* **Passage given**
## Start

PDA

View Full Version : Alexa: how NOT to get crawled



minstrel
12-28-2003, 07:27 PM
From the Alexa website (http://pages.alexa.com/help/webmasters/index.html?p=Corp_W_t_40_L1#prevent):


Alexa Information for Webmasters

You may be wondering about "ia_archiver" and be curious about why it is visiting your site, or you may want to invite the robot to crawl your site. To block ia_archiver from crawling your site, please read below.

Additional information regarding our privacy policy, web crawling philosophy, and technology can be found on the following pages Privacy Policy and Technology. If you wish to change the contact information for your site, please visit our contact information editor. If you would like to suggest some Related Links, please visit our related link suggestion page.

The Alexa crawler (robot), which identifies itself as ia_archiver in the HTTP "User-agent" header field, uses a web-wide crawl strategy. Basically, it starts with a list of known URLs from across the entire Internet, then it fetches all local links found as it goes. There are several advantages to this approach, most importantly that it creates the least possible disruption to the sites being crawled.

We will not index anything you would like to remain private. All you have to do is tell us. How? By using the Standard for Robot Exclusion (SRE).

The SRE was developed by Martijn Koster at Webcrawler to allow content providers to control how robots behave on their sites. All of the major Web-crawling groups, such as AltaVista, Inktomi, and Google, respect this standard. Alexa Internet strictly adheres to the standard:

Whenever ia_archiver lands on the top level of a Web site, it looks for a file called "robots.txt". Robots.txt is a file website administrators can place at the top level of a site to direct the behavior of web crawling robots.

The Alexa crawler will always pick up a copy of the robots.txt file prior to its crawl of the Web. If you change your robots.txt file while we are crawling your site, please let us know so that we can instruct the crawler to retrieve the updated instructions contained in the robots.txt file.

After retrieving any HTML file, we check for the presence of the NOINDEX, NOARCHIVE, and NOFOLLOW tags in the "<head>" element of the document. If we find a NOINDEX or NOARCHIVE tag, we throw away the copy. If there is a NOFOLLOW tag, the robot will not follow any links found on that page. This allows users to control access to their own data, without needing their site administrators to update "robots.txt".

To exclude all robots, the robots.txt file should look like this:

User-agent: *
Disallow: /
To exclude just one directory (and its subdirectories), say, the /images/ directory, the file should look like this:

User-agent: *
Disallow: /images/
Web site administrators can allow or disallow specific robots from visiting part or all of their site. Alexa's crawler identifies itself as ia_archiver, and so to allow ia_archiver to visit (while preventing all others), your robots.txt file should look like this:

User-agent: ia_archiver
Disallow:
To prevent ia_archiver from visiting (while allowing all others), your robots.txt file should look like this:

User-agent: ia_archiver
Disallow: /
For more information regarding robots, crawling, and robots.txt visit the Web Robots Pages at www.robotstxt.org, an excellent source for the latest information on the Standard for Robots Exclusion.

## End

Write out the stretch of the forum post on blocking the Alexa crawler from "Additional information regarding" through "link suggestion page.".

* **Extracted entries**
## Start

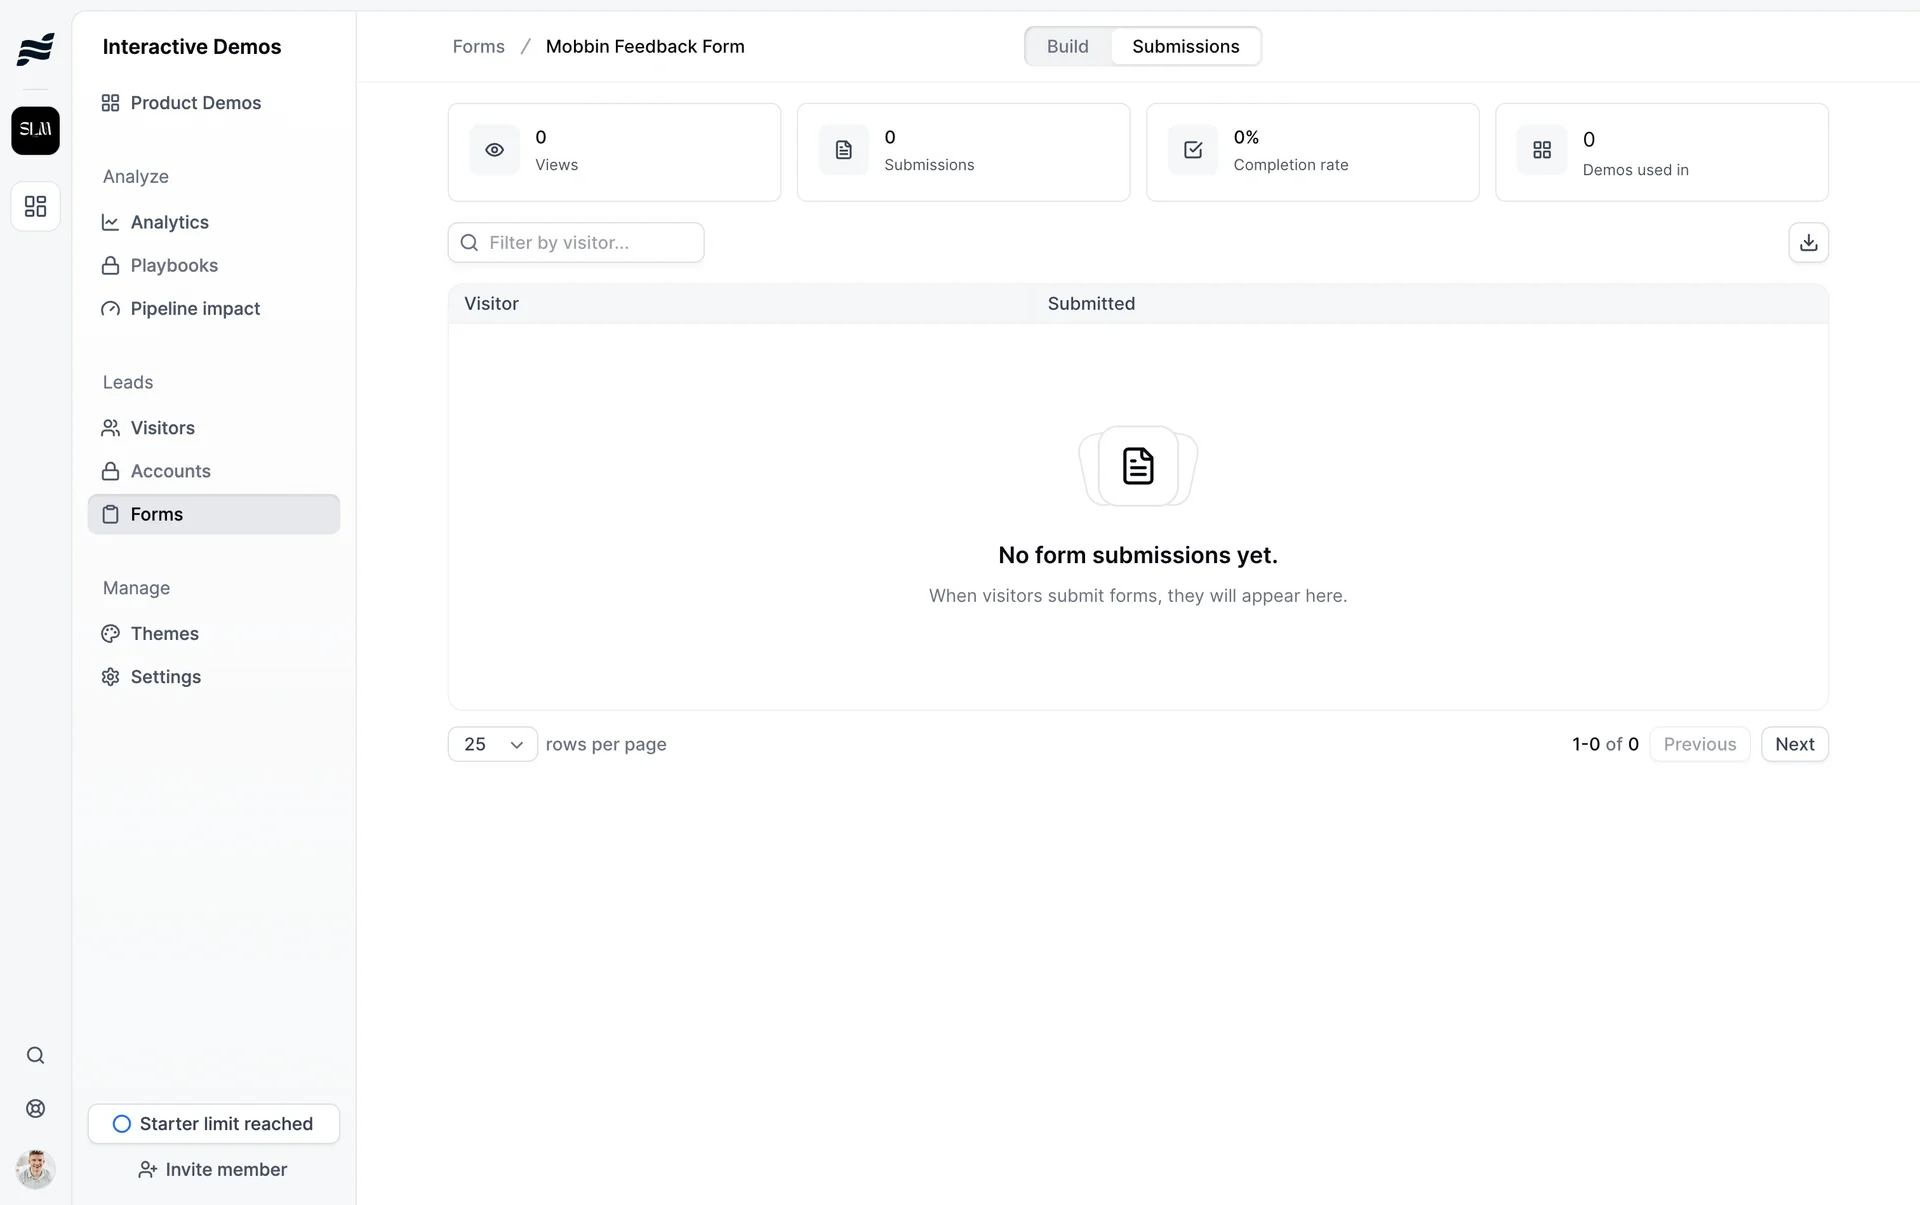Click the Starter limit reached button

coord(213,1124)
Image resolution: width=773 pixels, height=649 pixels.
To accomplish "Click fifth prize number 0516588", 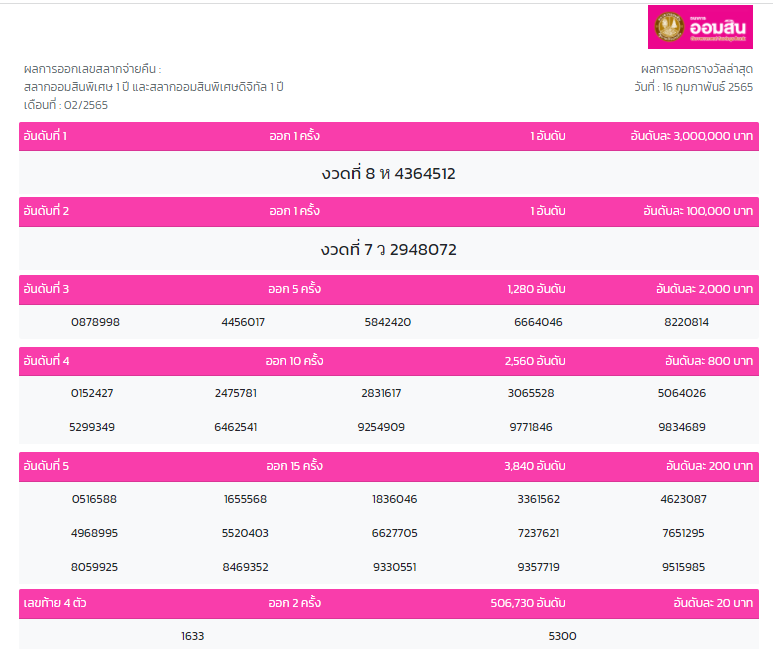I will click(94, 499).

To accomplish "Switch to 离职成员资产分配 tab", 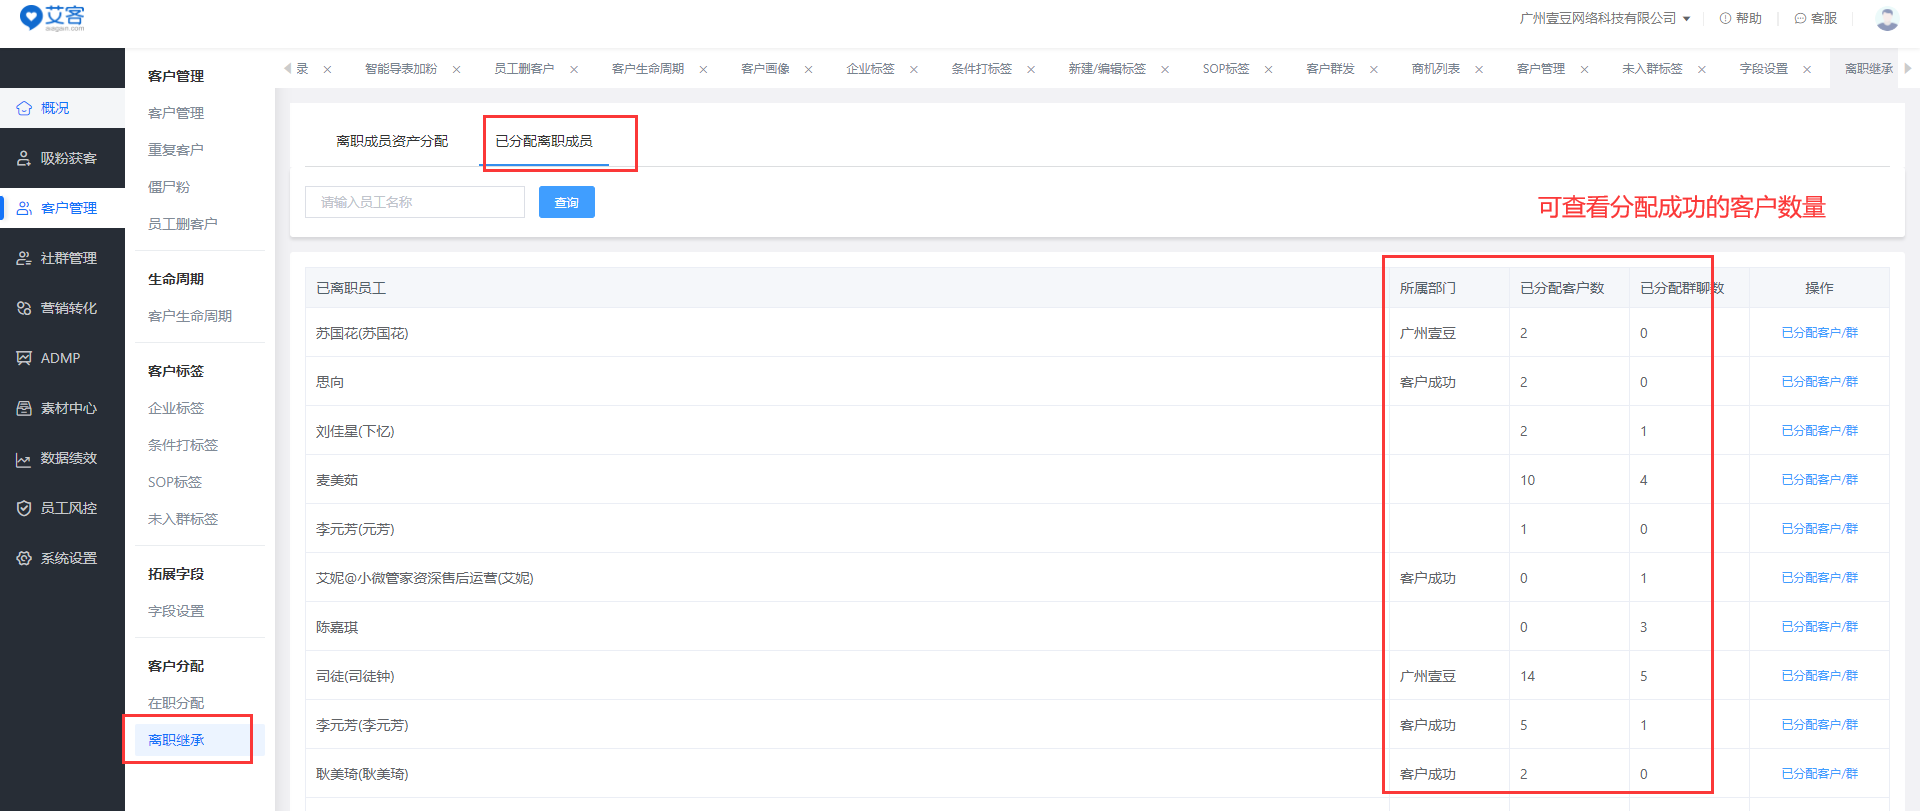I will point(392,141).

## End

* **Solution for this task**
Additional information regarding our privacy policy, web crawling philosophy, and technology can be found on the following pages Privacy Policy and Technology. If you wish to change the contact information for your site, please visit our contact information editor. If you would like to suggest some Related Links, please visit our related link suggestion page.